>> begin Document passage

In [1]:
import sys
!{sys.executable} -m pip install strsimpy

Defaulting to user installation because normal site-packages is not writeable


In [2]:
import json
import strsimpy
import uuid
import datetime
from string import Template
from strsimpy import Jaccard
from tqdm import tqdm
from SPARQLWrapper import SPARQLWrapper, JSON

In [3]:
def sparqlResultToDict(results):
    rows = []
    for result in results["results"]["bindings"]:
        row = {}
        for key in results["head"]["vars"]:
            if key in result:
                row[key] = result[key]["value"]
            else:
                row[key] = None
        rows.append(row)
    return rows

In [4]:
outputJsonFile = 'output/similarityResult.json'
outputTtlFile = 'output/titleSimilarities.ttl'
outputGraph = 'http://resource.swissartresearch.net/graph/titleSimilarities'

In [5]:
endpoint = "http://localhost:8887/blazegraph/sparql"    
sparql = SPARQLWrapper(endpoint, returnFormat=JSON)

In [6]:
labelsQuery = """
PREFIX crm: <http://www.cidoc-crm.org/cidoc-crm/>
PREFIX rdfs: <http://www.w3.org/2000/01/rdf-schema#>
PREFIX search: <https://platform.swissartresearch.net/search/>
SELECT ?subject ?label WHERE {
    ?subject a search:Object ;
        rdfs:label ?label
}
"""

In [7]:
# sparql.setQuery(labelsQuery)
# try:
#     ret = sparql.query().convert()
# except:
#     raise Exception("Could not execute query against endpoint", endpoint)
# labelsData = sparqlResultToDict(ret)

In [8]:
# with open(outputJsonFile, 'w') as fp:
#     json.dump(labelsData, fp, indent=4)

In [9]:
with open(outputJsonFile, 'r') as f:
    labelsData = json.load(f)

In [10]:
j = Jaccard(2)
cutoff = 0.5
maxSimilarCandidates = 100
for test in tqdm([d for d in labelsData if not 'candidates' in d]):
    test['candidates'] = []
    testLabel = test['label']
    for candidate in labelsData:
        if candidate != test:
            similarity = j.similarity(testLabel, candidate['label'])
            if similarity > cutoff:
                test['candidates'].append({
                    'subject': candidate['subject'],
                    'label': candidate['label'],
                    'similarity': similarity
                })
        if len(test['candidates']) > maxSimilarCandidates:
            continue
    with open('similarityResult.json', 'w') as fp:
        json.dump(labelsData, fp, indent=4)

0it [00:00, ?it/s]


In [11]:
# import json
# with open(outputJsonFile, 'w') as fp:
#     json.dump(labelsData, fp, indent=4)

In [12]:
namespaces = """
@prefix crm: <http://www.cidoc-crm.org/cidoc-crm/>.

>> end Document passage
>> begin Excerpted data

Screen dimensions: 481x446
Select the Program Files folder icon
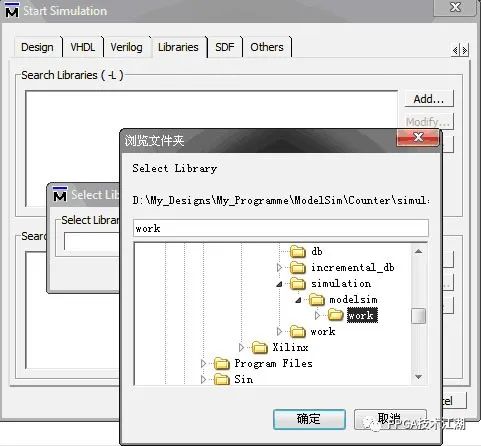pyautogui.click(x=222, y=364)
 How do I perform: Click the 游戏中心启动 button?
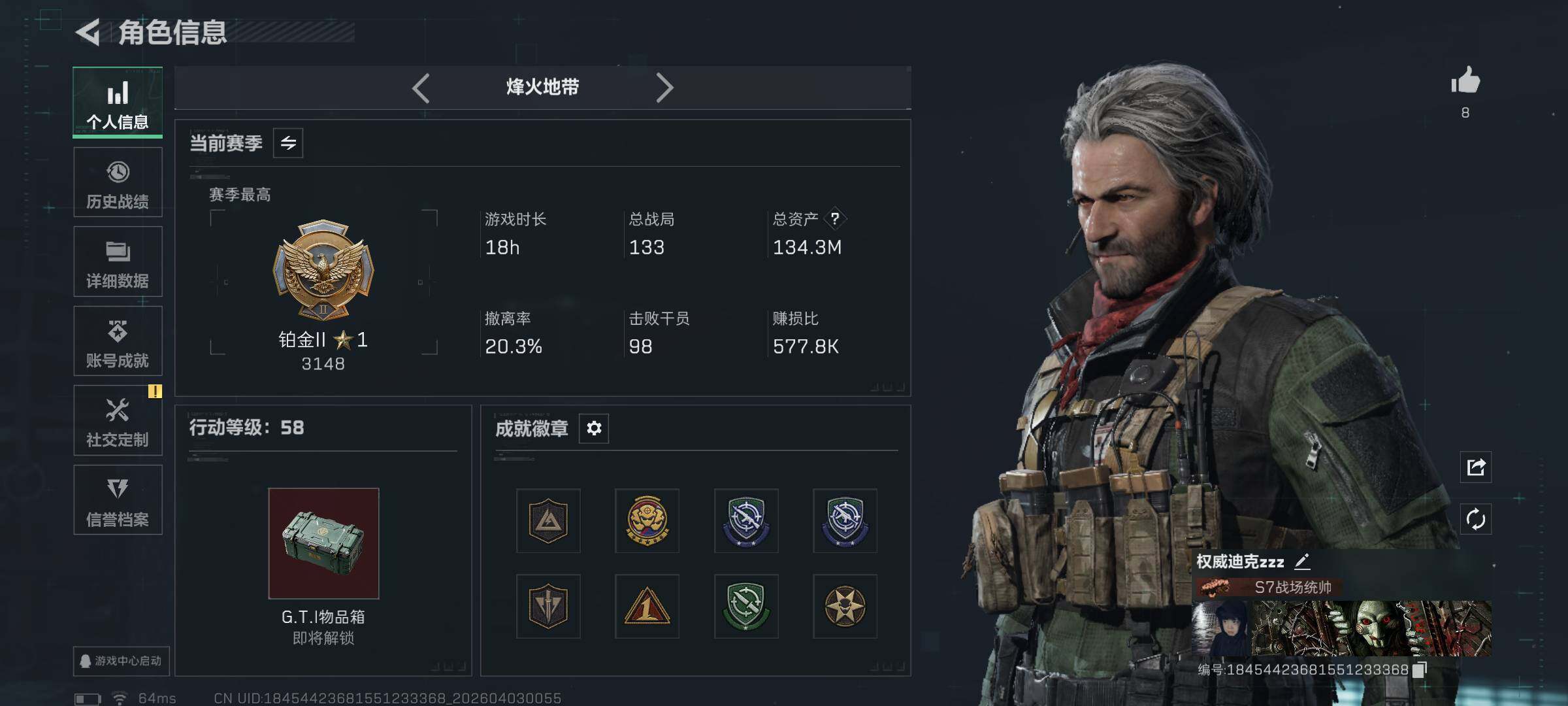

>> end Excerpted data
>> begin Excerpted data

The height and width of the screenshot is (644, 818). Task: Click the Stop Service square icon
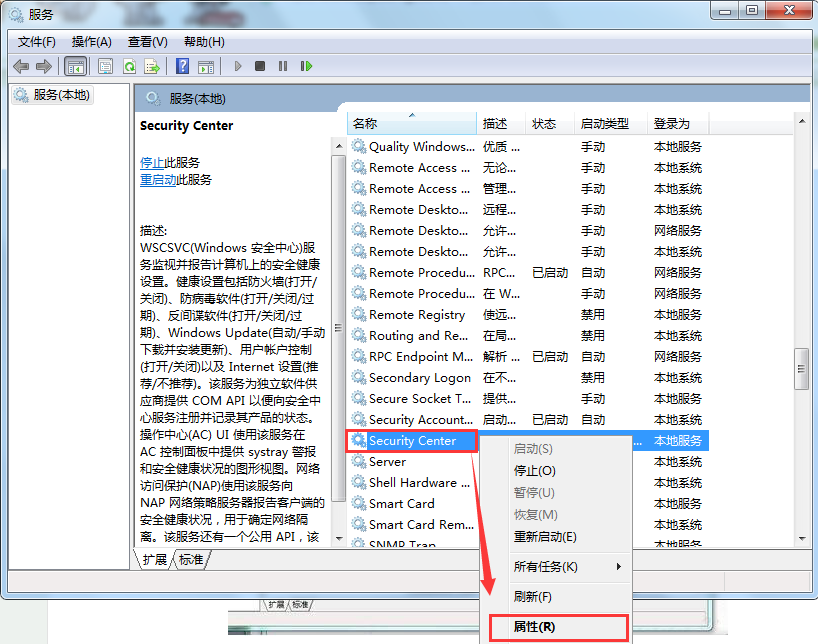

>> end Excerpted data

* Problem set *
a) Turn the rows from the line containing "Screen dimensions: 481x446" through the line containing "How do I perform: Click the 游戏中心启动 button?" into a numbered list, skipping blank lines and leaving out the pictures.
b) Pick up the title-similarity notebook at the point where it stops and keep writing it.
These rows have no connection to the title-similarity notebook.

* Final answers *
a)
1. Screen dimensions: 481x446
2. Select the Program Files folder icon
3. pyautogui.click(x=222, y=364)
4.  How do I perform: Click the 游戏中心启动 button?

b)
@prefix rdf: <http://www.w3.org/1999/02/22-rdf-syntax-ns#>.
@prefix rdfs: <http://www.w3.org/2000/01/rdf-schema#>.
@prefix xsd: <http://www.w3.org/2001/XMLSchema#>.
"""


In [15]:
dateTime = datetime.datetime.now()

technique = 'https://github.com/swiss-art-research-net/bso-data-pipeline/blob/main/experiments/title-similarities.ipynb'

classificationTemplate = Template("""
<$classification> a crm:E13_Attribute_Assignment .
<$classification> crm:P140_assigned_attribute_to <$subject> .
<$classification> crm:P141_assigned <$objectUri> .
<$classification> crm:P4_has_time-span <$classification/date> .
<$classification> crm:P33_used_specific_technique <$technique> .
<$classification> rdf:value "$confidence"^^xsd:float .
<$classification/date> a crm:E52_Time-Span .
<$classification/date> crm:P82_at_some_time_within "$dateTime"^^xsd:dateTime .
""")


with open(outputTtlFile, 'w') as f:
    f.write(namespaces)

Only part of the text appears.